* Supplied records:
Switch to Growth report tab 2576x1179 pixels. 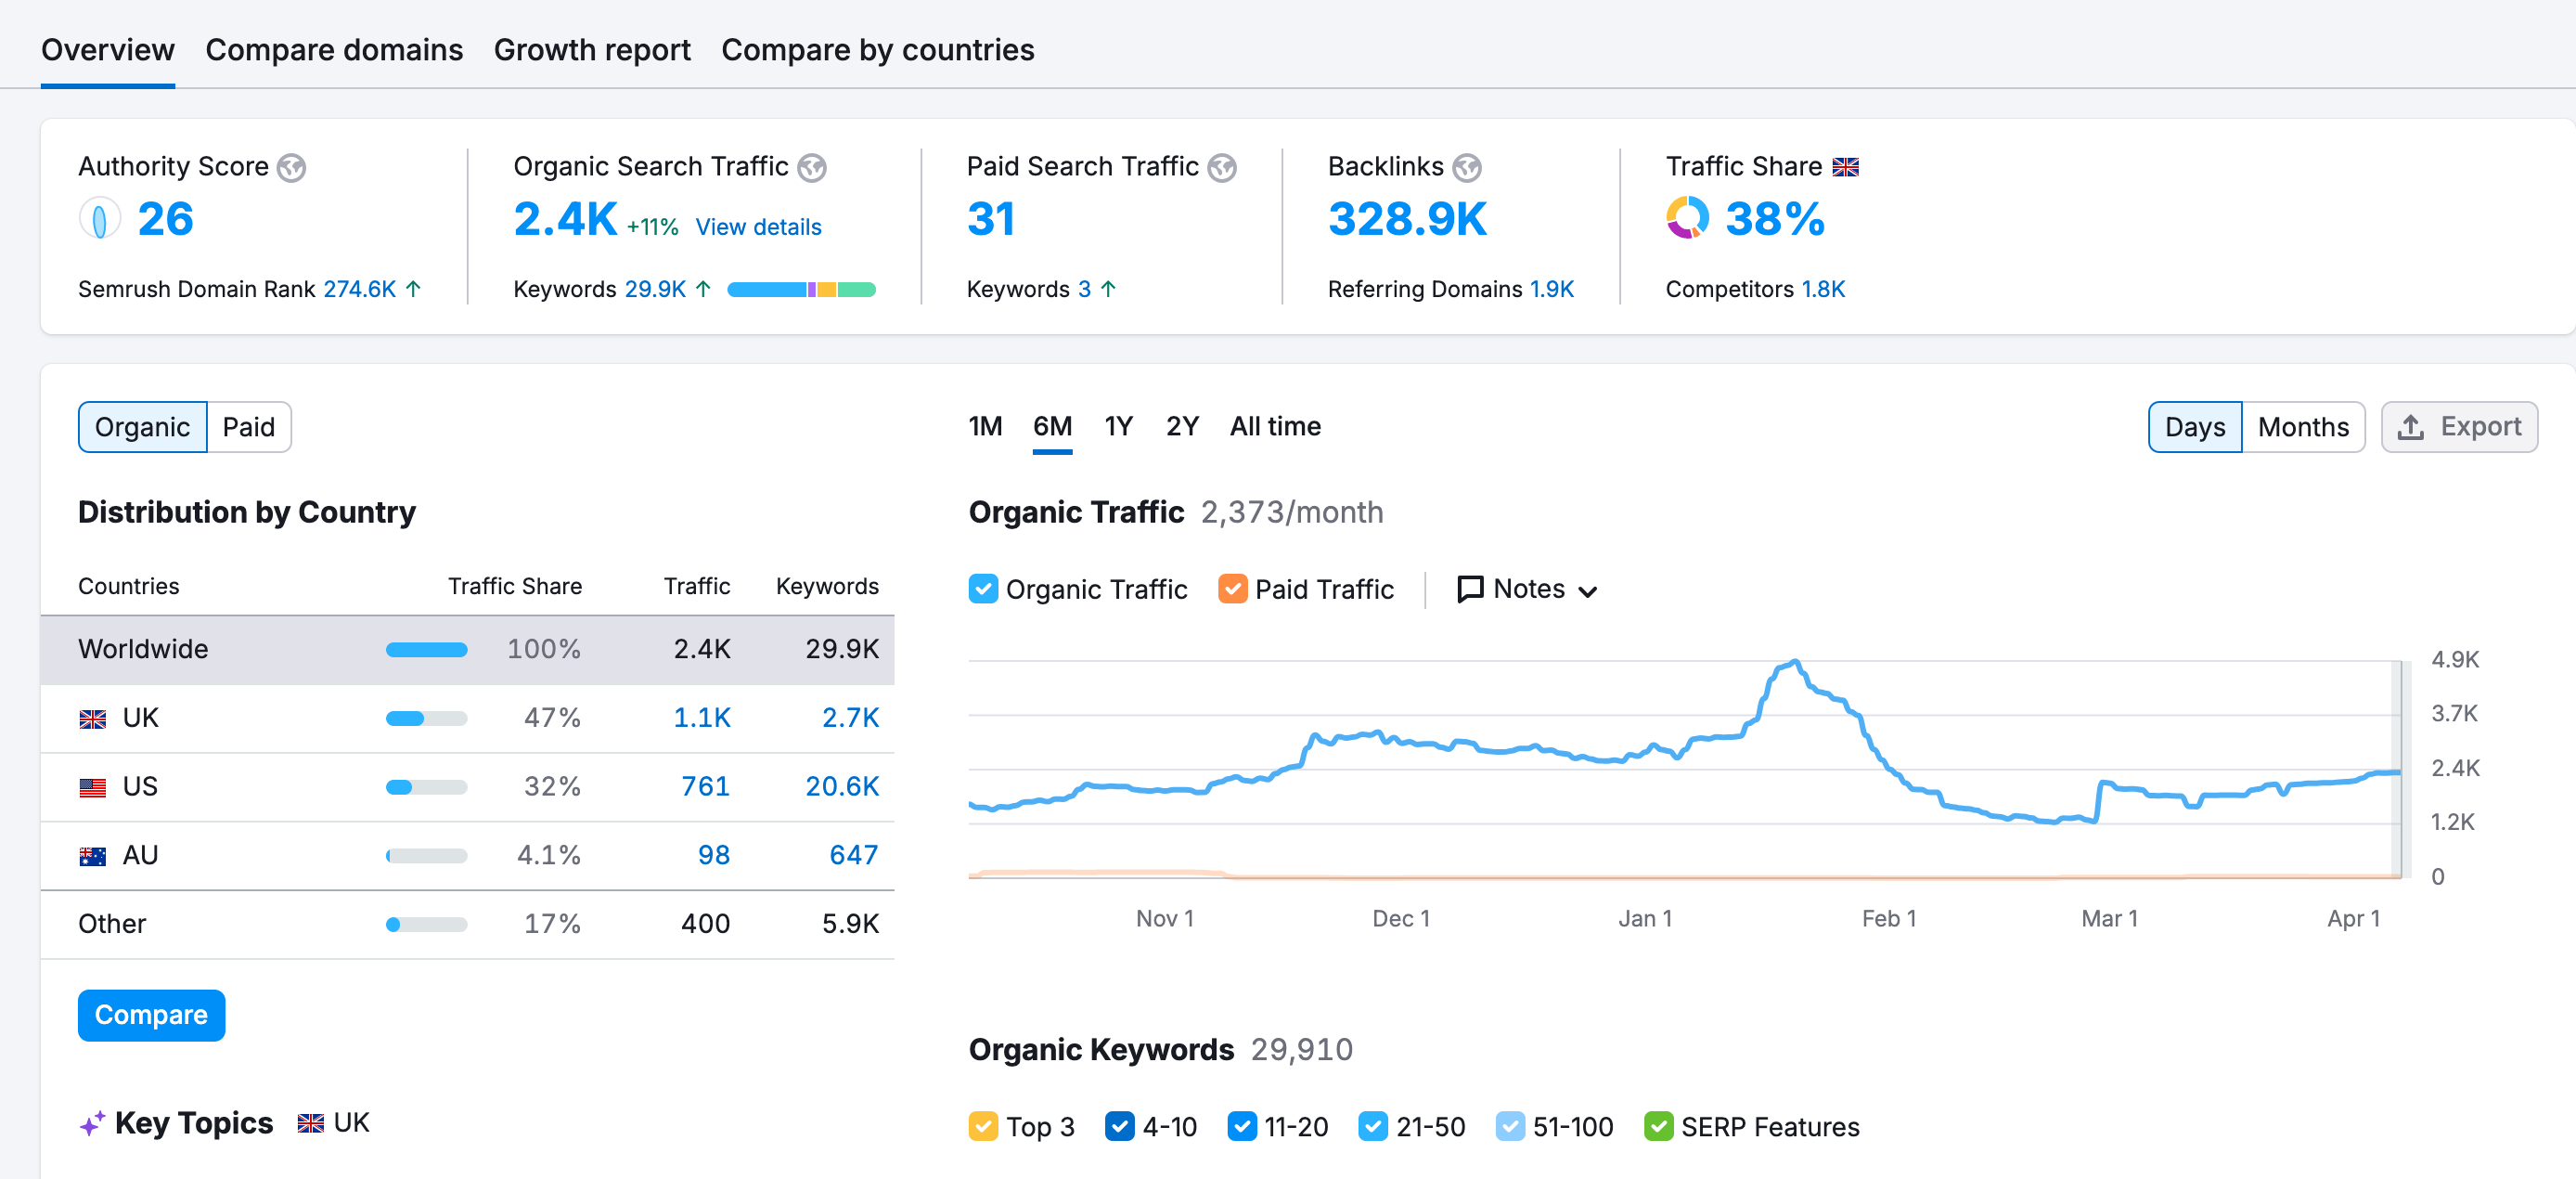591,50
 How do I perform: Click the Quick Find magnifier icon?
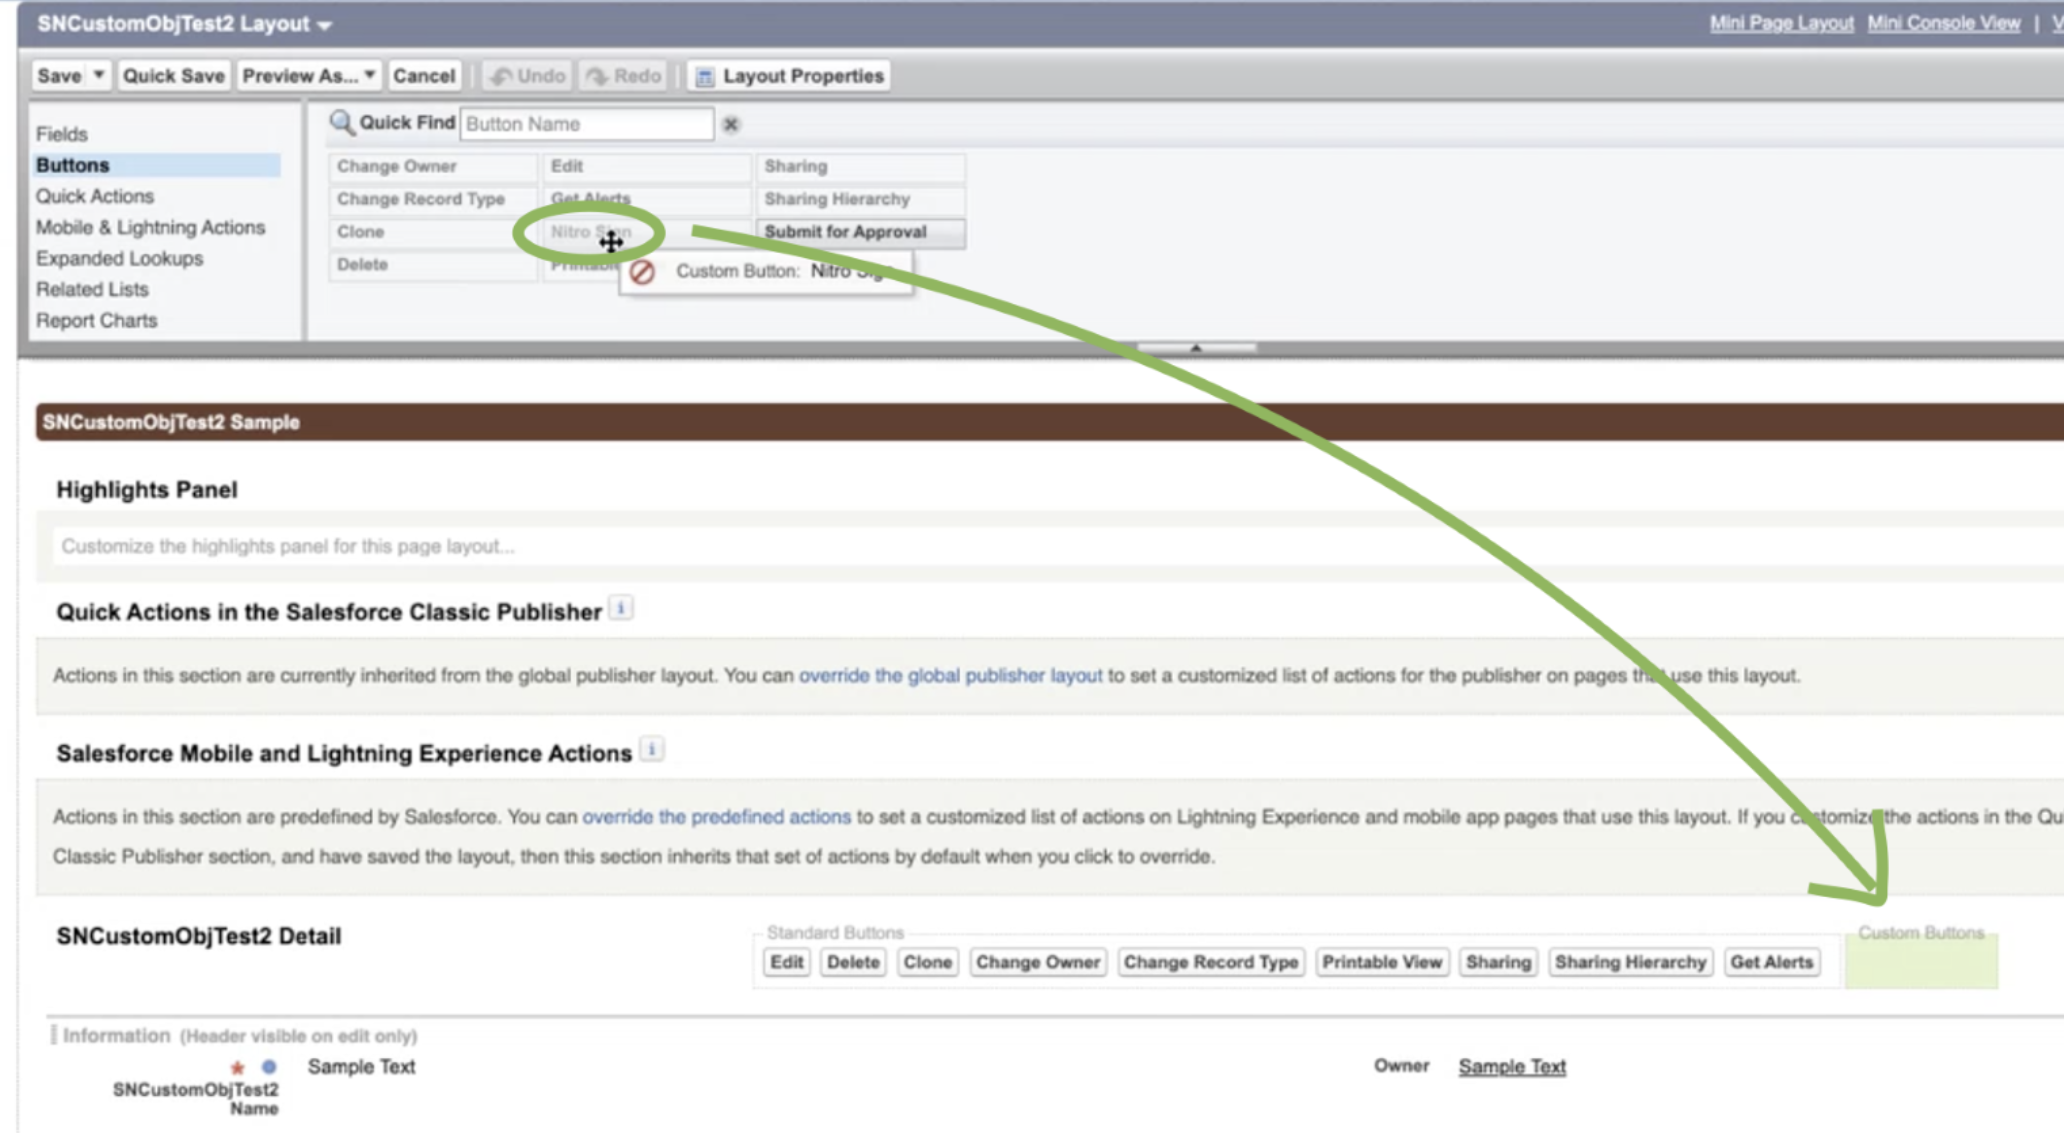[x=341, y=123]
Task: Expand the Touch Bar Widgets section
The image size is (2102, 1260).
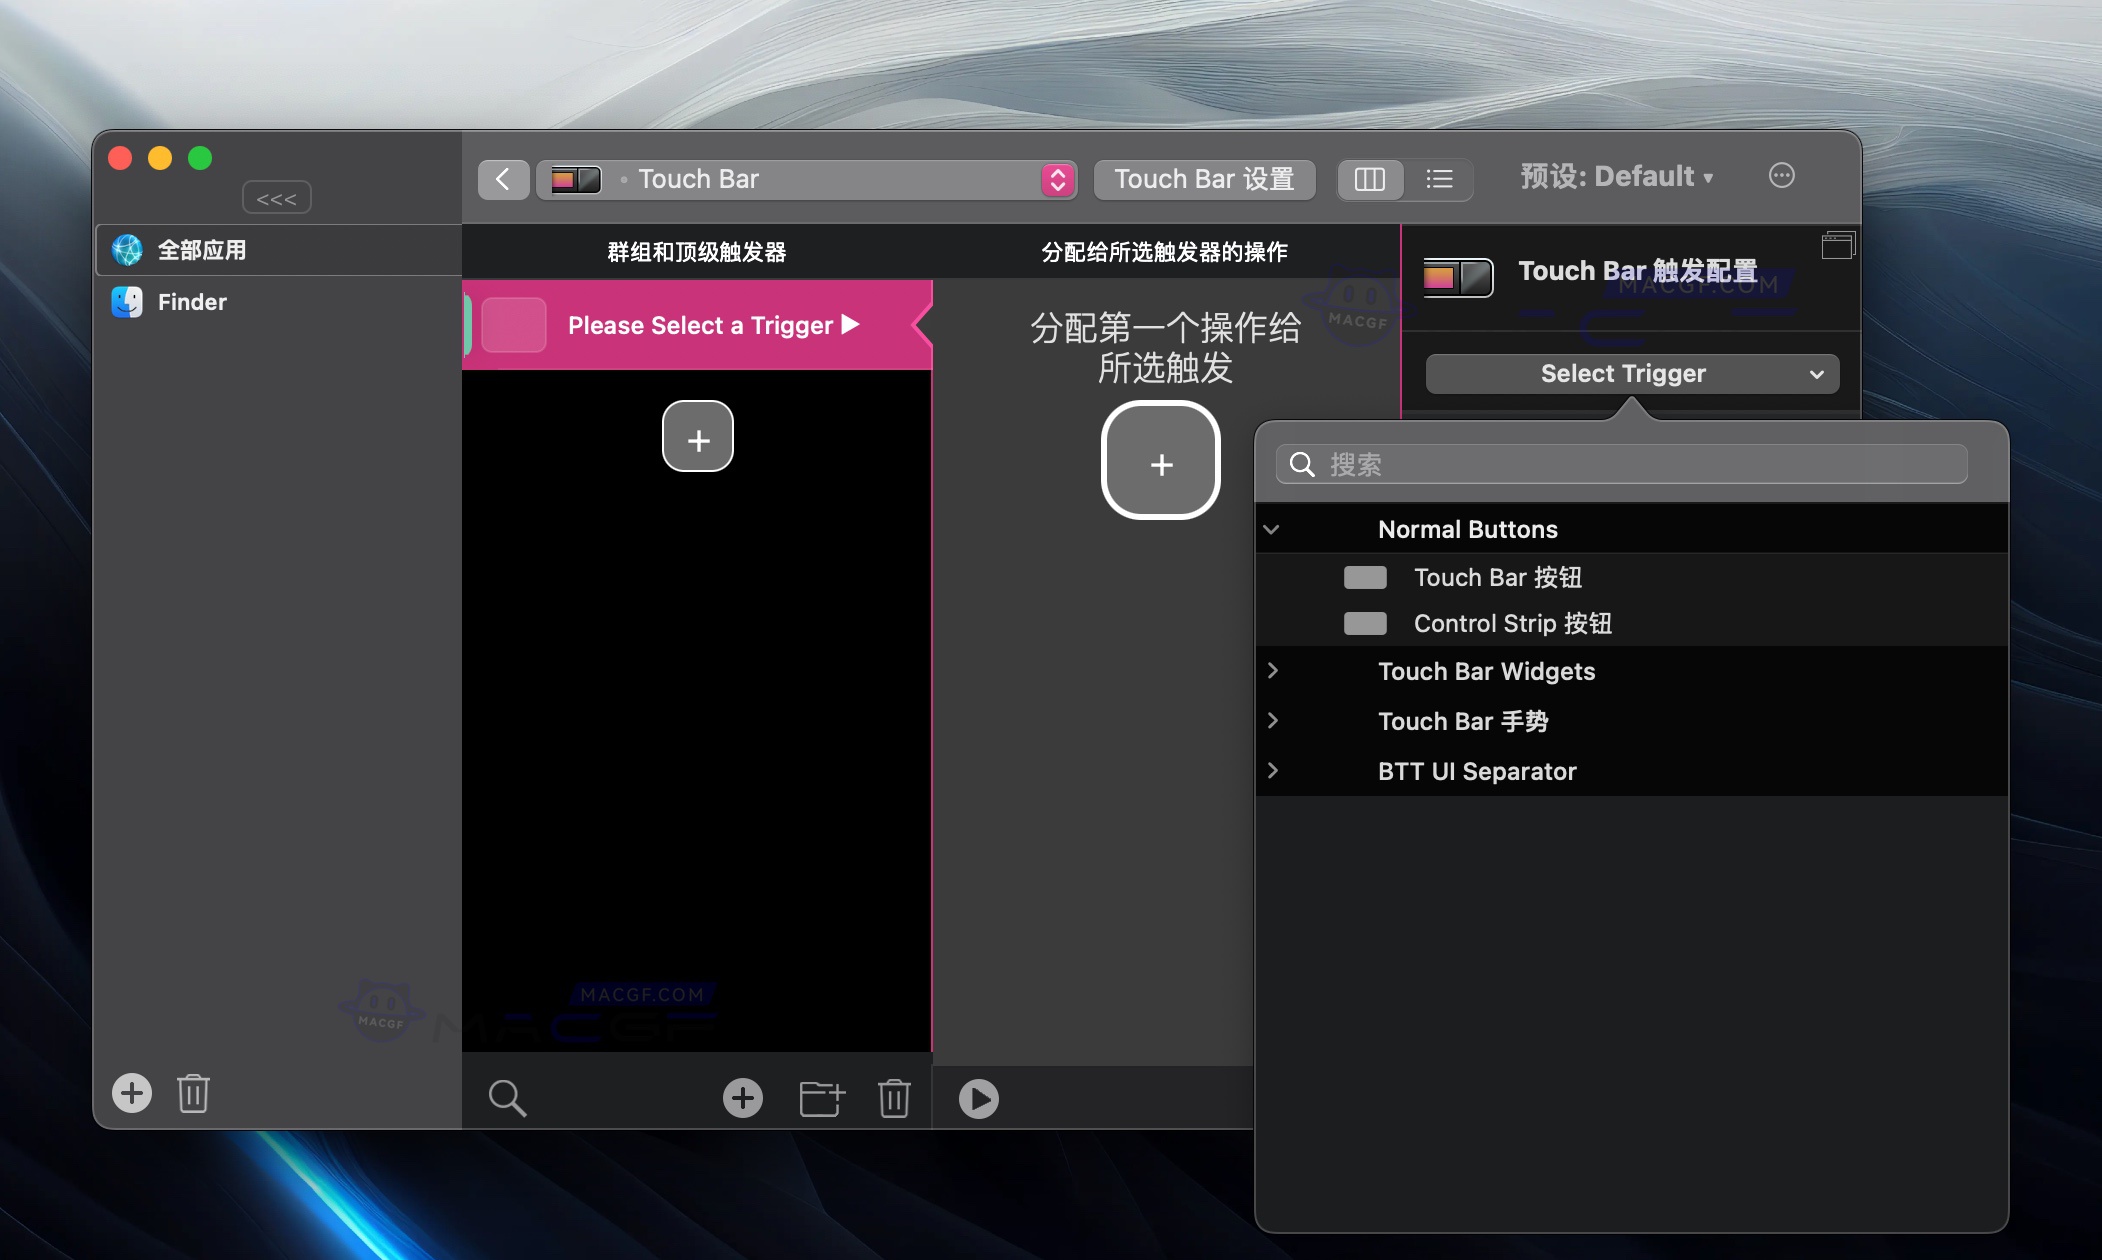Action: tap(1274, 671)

* What to work on: Please return, without any change, the lines from the line containing "How do I perform: Click" through the last line of the entries, dropping the pictures.

* Output:
 How do I perform: Click the Quick Find magnifier icon?
[x=341, y=123]
Task: Expand the Touch Bar Widgets section
The image size is (2102, 1260).
Action: tap(1274, 671)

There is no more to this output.